Written By: Amelia Wu, Izzy Leake, and Triana Devaux
Connor Low, sophomore trumpet player, explains the stakes and immense expectations set before them by professional musicians. “Tons of famous musicians have played here. It’s history!…the stage is top notch design, you can hear everything!” Low further explains the sensation of playing alone, on the Carnegie Hall stage, “…once you get into the groove [of playing the song] it gets better. Until a solo comes along. Then I got scared!

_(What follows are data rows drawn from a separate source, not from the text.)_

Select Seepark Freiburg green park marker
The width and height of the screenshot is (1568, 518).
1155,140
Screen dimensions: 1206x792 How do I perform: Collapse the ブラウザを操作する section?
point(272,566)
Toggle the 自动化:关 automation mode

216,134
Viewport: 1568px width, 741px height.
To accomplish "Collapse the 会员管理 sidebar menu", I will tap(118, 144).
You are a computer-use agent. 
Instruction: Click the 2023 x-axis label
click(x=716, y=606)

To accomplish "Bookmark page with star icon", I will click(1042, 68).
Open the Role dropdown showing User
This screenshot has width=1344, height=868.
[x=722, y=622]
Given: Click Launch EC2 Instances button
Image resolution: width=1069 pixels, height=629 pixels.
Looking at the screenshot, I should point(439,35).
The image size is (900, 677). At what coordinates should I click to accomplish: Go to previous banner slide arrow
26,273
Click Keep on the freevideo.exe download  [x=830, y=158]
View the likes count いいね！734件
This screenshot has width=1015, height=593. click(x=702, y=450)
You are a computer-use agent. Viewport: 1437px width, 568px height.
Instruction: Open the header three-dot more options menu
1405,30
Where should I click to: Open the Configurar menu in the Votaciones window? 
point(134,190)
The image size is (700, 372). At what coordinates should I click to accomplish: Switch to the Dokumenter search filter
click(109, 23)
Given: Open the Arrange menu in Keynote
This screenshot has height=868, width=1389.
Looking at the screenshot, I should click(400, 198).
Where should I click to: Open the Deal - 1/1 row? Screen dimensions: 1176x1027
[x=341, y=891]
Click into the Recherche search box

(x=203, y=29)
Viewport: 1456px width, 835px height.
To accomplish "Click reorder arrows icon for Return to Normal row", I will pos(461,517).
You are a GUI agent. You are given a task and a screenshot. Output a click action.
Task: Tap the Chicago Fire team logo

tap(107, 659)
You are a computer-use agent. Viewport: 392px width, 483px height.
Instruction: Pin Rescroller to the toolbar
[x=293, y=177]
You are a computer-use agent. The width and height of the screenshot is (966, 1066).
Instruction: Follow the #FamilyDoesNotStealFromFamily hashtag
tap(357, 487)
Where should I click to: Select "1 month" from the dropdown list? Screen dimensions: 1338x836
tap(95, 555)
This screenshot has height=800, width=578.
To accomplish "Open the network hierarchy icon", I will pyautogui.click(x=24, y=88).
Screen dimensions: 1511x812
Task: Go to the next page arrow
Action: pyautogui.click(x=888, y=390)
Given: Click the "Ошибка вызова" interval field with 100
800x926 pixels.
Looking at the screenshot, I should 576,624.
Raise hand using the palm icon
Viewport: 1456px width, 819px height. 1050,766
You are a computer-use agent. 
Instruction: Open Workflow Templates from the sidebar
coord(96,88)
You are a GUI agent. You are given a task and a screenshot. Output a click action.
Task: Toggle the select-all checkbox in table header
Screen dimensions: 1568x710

Just being on the stage holds you to the pressure of the pros.”
“It was a huge honor, considering Carnegie Hall is such a prestigious place of music.”
- Mae Linnert, violin
Prior to performing at Carnegie Hall, they did sightseeing in New York, including watching the Broadway hit musical, “Phantom of the Opera”. There, they had the chance to meet the musical pit orchestra to get signatures. Low, said the musical was “a huge inspiration and confidence booster” before heading to perform.
“So much was happening at the time, I don’t think I really had any emotions or the time to process them.”
- Eva Bellantonie, viola
However, Bellantonie enjoyed the “once-in-a-lifetime” experience despite the nervous feelings before heading onto the stage.
The orchestra played three songs: The Barber of Seville by Gioachino Rossini, Rhosymedre by Ralph Vaughn Williams, and Symphony No. 40, K. 550 by Mozart. According to Mae Linnert, sophomore, the Overture of the Barber of Seville was a challenging piece for the orchestra, because “some people couldn’t keep up with the tempo of the song.” As a freshman, going to Carnegie Hall, Natalie Dell’immagine said “I was nervous to go on stage because I couldn’t play the song really well… I immediately felt better when I walked on stage, [seeing] all of my friends and family were in the audience, cheering me on.”